- _Records shown_
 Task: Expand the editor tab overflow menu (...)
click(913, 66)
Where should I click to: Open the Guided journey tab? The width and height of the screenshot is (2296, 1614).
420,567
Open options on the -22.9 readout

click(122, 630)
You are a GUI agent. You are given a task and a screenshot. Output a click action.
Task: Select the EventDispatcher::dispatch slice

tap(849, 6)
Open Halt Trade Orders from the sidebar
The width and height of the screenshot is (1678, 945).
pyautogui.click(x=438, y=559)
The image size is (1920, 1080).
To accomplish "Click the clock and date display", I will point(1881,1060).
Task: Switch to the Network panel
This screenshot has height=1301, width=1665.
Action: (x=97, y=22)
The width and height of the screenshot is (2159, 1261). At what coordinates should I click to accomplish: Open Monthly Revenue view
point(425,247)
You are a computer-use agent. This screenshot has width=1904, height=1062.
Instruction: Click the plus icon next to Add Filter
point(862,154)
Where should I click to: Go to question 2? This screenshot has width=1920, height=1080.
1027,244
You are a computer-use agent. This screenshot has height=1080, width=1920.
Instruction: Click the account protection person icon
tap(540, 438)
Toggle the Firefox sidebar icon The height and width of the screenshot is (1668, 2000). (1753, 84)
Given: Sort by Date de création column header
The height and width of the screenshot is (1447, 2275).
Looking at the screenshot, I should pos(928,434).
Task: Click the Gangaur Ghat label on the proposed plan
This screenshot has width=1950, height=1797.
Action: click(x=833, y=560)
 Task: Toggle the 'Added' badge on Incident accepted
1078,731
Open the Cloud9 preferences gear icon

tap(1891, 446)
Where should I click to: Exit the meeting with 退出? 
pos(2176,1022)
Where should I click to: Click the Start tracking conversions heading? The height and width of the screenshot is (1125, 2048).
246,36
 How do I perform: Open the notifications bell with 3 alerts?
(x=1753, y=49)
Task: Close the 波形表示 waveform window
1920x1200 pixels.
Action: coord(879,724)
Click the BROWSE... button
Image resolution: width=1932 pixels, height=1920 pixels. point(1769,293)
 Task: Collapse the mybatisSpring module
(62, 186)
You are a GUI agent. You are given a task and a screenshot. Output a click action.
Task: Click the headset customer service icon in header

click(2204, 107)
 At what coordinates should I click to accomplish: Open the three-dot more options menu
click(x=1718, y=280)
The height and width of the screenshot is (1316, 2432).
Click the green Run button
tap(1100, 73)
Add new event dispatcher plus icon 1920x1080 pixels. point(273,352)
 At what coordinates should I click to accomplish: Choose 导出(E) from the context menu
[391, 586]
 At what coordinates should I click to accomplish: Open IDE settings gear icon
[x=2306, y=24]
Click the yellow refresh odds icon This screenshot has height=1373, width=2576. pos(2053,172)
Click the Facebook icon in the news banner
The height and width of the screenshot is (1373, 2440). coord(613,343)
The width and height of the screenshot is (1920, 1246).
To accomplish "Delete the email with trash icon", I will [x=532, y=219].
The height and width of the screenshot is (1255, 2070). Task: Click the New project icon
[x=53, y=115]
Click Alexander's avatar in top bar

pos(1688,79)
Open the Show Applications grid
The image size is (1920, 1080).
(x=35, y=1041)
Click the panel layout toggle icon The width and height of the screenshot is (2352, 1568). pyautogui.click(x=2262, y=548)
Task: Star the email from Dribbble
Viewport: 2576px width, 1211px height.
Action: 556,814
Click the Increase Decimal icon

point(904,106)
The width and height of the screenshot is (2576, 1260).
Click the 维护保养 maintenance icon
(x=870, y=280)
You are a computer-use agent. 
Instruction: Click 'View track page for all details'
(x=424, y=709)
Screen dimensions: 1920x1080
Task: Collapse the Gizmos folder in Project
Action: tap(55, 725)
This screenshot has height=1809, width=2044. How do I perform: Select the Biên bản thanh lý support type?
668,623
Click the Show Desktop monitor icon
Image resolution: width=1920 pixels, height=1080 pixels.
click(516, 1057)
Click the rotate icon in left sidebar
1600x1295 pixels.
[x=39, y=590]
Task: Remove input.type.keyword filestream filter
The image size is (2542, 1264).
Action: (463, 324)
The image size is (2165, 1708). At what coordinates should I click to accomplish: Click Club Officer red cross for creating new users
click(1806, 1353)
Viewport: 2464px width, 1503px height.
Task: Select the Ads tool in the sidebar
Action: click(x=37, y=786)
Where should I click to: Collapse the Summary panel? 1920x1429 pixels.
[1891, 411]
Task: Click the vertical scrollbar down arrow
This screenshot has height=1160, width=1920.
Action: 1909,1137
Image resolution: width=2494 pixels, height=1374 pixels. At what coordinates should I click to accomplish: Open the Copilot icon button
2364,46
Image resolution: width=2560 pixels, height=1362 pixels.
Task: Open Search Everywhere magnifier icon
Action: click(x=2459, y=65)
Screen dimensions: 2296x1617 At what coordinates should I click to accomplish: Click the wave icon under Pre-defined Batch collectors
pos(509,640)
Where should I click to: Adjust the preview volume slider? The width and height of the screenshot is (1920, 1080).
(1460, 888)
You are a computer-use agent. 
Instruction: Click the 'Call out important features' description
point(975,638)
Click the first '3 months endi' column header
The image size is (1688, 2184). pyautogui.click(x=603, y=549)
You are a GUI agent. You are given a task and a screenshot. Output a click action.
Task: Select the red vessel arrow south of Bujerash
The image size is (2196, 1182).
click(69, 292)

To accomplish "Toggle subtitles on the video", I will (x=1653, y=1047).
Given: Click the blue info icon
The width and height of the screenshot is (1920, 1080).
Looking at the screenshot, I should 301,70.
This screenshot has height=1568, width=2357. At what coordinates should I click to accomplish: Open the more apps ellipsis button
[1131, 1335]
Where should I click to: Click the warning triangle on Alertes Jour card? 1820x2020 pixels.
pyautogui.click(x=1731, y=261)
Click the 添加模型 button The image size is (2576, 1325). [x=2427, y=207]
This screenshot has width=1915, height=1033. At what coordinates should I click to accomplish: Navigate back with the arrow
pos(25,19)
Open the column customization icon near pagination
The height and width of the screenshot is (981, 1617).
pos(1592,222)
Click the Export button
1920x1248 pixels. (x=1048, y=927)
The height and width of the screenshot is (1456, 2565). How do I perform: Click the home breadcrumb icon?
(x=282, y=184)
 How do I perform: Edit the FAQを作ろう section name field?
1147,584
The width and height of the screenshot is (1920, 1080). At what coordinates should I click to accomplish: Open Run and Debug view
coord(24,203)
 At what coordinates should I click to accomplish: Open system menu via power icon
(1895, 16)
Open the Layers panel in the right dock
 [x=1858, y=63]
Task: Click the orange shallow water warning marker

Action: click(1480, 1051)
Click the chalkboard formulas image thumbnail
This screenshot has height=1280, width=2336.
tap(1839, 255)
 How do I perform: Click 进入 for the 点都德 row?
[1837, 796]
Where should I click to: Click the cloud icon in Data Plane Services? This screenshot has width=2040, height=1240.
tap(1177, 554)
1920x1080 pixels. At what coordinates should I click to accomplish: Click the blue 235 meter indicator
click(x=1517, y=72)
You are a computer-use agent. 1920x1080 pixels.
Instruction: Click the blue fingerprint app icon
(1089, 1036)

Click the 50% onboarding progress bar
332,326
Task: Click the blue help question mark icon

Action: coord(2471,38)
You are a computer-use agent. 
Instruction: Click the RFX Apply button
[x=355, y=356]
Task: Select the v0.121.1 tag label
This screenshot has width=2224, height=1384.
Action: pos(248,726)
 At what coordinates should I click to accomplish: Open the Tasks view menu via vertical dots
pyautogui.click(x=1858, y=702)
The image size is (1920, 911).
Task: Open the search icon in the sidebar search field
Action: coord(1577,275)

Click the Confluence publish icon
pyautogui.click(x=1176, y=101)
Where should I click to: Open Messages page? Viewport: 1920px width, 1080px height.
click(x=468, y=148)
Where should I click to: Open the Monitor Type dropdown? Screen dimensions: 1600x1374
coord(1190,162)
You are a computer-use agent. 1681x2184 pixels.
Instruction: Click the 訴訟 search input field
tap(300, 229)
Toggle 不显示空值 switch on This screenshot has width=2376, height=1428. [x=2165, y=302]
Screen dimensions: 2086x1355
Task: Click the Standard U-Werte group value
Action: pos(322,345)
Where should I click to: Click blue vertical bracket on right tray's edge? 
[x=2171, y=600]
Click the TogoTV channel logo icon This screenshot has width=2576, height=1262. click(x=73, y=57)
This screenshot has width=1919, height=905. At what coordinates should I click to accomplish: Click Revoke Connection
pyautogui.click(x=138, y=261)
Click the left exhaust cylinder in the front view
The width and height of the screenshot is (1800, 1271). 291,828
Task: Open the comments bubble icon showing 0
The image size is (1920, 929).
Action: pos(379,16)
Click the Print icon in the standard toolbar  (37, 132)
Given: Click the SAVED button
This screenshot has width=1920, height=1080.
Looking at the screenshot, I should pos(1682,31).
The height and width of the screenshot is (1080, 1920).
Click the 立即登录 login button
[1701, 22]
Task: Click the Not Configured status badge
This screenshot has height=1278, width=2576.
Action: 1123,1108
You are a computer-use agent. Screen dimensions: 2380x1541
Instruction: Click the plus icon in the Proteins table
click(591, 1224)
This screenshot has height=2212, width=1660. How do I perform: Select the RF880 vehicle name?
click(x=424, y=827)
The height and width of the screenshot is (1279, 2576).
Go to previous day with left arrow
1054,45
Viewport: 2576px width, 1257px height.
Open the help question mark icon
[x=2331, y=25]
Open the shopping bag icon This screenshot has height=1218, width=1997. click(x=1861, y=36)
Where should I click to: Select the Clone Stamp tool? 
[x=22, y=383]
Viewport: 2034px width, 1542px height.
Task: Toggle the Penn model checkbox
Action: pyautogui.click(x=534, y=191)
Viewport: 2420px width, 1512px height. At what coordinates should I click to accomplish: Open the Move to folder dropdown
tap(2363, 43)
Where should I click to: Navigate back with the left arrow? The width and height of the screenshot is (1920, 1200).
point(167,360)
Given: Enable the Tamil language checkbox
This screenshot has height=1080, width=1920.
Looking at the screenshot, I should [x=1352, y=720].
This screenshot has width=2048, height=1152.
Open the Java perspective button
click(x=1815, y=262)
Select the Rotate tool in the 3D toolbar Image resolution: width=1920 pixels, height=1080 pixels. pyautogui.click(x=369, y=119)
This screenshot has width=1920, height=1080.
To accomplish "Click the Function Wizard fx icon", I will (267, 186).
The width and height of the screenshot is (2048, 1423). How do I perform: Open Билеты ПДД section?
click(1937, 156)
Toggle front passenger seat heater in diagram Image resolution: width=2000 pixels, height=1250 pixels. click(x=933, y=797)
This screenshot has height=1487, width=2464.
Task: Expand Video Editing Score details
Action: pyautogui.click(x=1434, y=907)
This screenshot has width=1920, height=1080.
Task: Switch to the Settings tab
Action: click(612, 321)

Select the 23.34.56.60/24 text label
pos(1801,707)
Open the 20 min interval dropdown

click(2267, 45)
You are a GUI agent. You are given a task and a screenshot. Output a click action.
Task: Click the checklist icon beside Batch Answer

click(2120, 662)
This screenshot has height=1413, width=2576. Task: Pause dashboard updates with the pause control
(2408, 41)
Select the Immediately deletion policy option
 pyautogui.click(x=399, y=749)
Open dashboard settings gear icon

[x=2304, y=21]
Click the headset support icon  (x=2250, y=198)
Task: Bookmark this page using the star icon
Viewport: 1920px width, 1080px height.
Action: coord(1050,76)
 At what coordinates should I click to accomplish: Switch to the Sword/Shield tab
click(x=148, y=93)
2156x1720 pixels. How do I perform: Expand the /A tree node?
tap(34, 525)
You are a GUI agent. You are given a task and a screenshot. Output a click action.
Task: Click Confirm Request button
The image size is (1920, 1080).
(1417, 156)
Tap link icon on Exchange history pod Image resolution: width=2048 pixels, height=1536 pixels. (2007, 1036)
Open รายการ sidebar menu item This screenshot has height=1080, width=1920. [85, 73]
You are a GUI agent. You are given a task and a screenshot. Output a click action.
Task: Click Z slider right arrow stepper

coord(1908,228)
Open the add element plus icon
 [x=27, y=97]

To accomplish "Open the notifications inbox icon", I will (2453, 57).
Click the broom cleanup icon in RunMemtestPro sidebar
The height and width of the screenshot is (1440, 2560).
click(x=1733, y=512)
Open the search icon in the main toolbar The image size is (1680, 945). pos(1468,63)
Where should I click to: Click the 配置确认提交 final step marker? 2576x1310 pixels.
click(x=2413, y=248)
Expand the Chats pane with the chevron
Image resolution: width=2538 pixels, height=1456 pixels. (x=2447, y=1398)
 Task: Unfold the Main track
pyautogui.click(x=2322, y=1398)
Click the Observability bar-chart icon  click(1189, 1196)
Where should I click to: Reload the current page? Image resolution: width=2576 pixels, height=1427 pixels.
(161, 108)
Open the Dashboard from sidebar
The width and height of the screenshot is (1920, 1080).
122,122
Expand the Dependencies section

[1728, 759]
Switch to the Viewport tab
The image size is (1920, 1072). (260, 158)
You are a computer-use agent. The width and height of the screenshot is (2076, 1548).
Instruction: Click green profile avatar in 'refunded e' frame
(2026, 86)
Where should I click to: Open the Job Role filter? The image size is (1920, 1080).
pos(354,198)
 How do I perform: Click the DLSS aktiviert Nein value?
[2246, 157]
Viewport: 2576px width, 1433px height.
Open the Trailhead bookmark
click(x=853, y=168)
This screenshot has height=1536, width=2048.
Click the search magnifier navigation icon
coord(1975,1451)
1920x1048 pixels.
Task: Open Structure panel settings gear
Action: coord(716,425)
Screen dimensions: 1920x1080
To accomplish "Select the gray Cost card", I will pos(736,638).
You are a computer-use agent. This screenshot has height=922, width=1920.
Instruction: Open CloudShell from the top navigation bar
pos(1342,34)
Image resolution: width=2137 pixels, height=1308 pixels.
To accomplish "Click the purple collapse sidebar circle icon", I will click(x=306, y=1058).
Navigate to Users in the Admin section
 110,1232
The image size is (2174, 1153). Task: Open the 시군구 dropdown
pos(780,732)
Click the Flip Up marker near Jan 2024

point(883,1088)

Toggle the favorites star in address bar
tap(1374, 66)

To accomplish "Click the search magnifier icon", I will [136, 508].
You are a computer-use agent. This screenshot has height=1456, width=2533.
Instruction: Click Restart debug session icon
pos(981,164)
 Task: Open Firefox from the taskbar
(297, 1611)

- _Work order_
Your answer should be the lines above from the one containing "has height=922, width=1920." through the one containing "Image resolution: width=2137", copied exactly and with both ends kept.

- _Exercise output_
You are a computer-use agent. This screenshot has height=922, width=1920.
Instruction: Open CloudShell from the top navigation bar
pos(1342,34)
Image resolution: width=2137 pixels, height=1308 pixels.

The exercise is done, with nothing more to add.